◆ What is required ◆
Print the part of the text on the Wikipedia equation scraper exactly, starting at "You can mix" and ending at "use the scrape_and_parse_equations()".

◆ Text section ◆
--- START ---

The final tag, Direct:
, will search whichever URL you provide it, for example Direct:https://en.wikipedia.org/wiki/Cognitive_psychology
, and does not assume a Wikipedia page. At this time, it only searches the first links in the same way as when not using a tag. The direct links do not need to be Wikipedia pages but the parsing was built around Wikipedia and direct links outside of Wikipedia has yet to be thoroughly tested.
You can mix these tags in your keywords, for example: scrape_and_parse_equations(['Cognitive_psychology', 'Super:Cognitive_science', 'Direct:https://en.wikipedia.org/wiki/Neuroscience'])
Application¶
The Main Function¶
Let's begin with the main function that scrapes Wikipedia, parses the equations, and derives priors all at once. First, we will install the package using pip and then use the scrape_and_parse_equations()
function to scrape a category page using the Super
tag.

--- END ---

◆ Information shown ◆
--- START ---

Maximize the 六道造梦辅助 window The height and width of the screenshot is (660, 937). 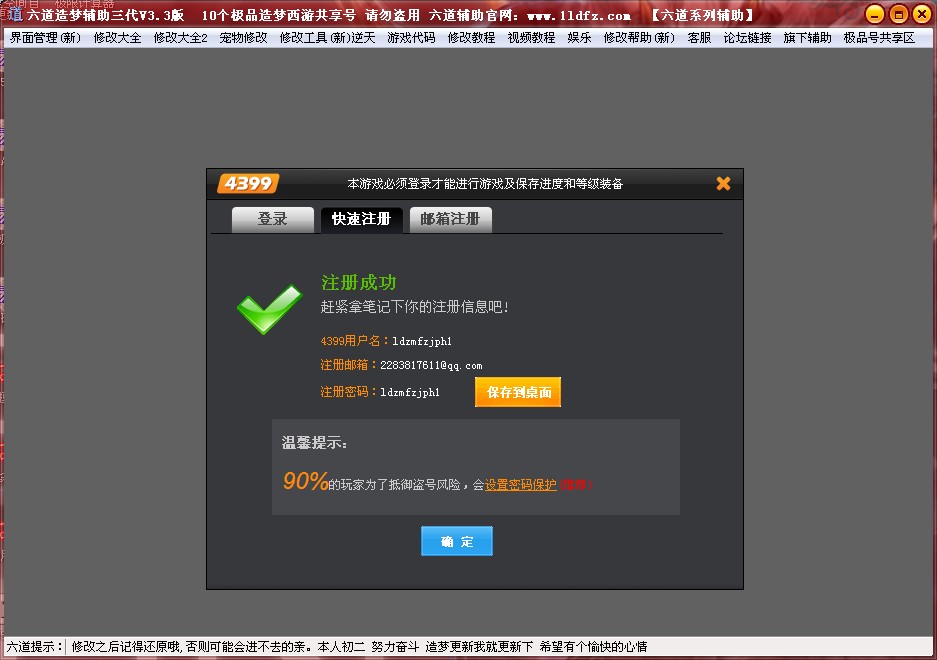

--- END ---
--- START ---

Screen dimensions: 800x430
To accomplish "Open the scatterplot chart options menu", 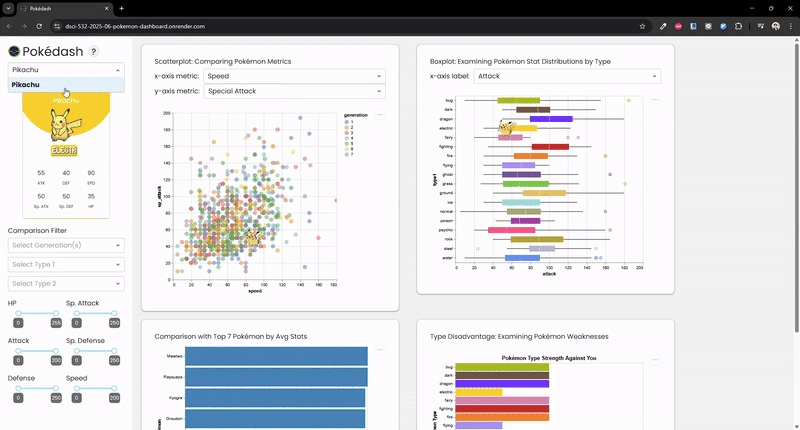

--- END ---

◆ Response to this task ◆
You can mix these tags in your keywords, for example: scrape_and_parse_equations(['Cognitive_psychology', 'Super:Cognitive_science', 'Direct:https://en.wikipedia.org/wiki/Neuroscience'])
Application¶
The Main Function¶
Let's begin with the main function that scrapes Wikipedia, parses the equations, and derives priors all at once. First, we will install the package using pip and then use the scrape_and_parse_equations()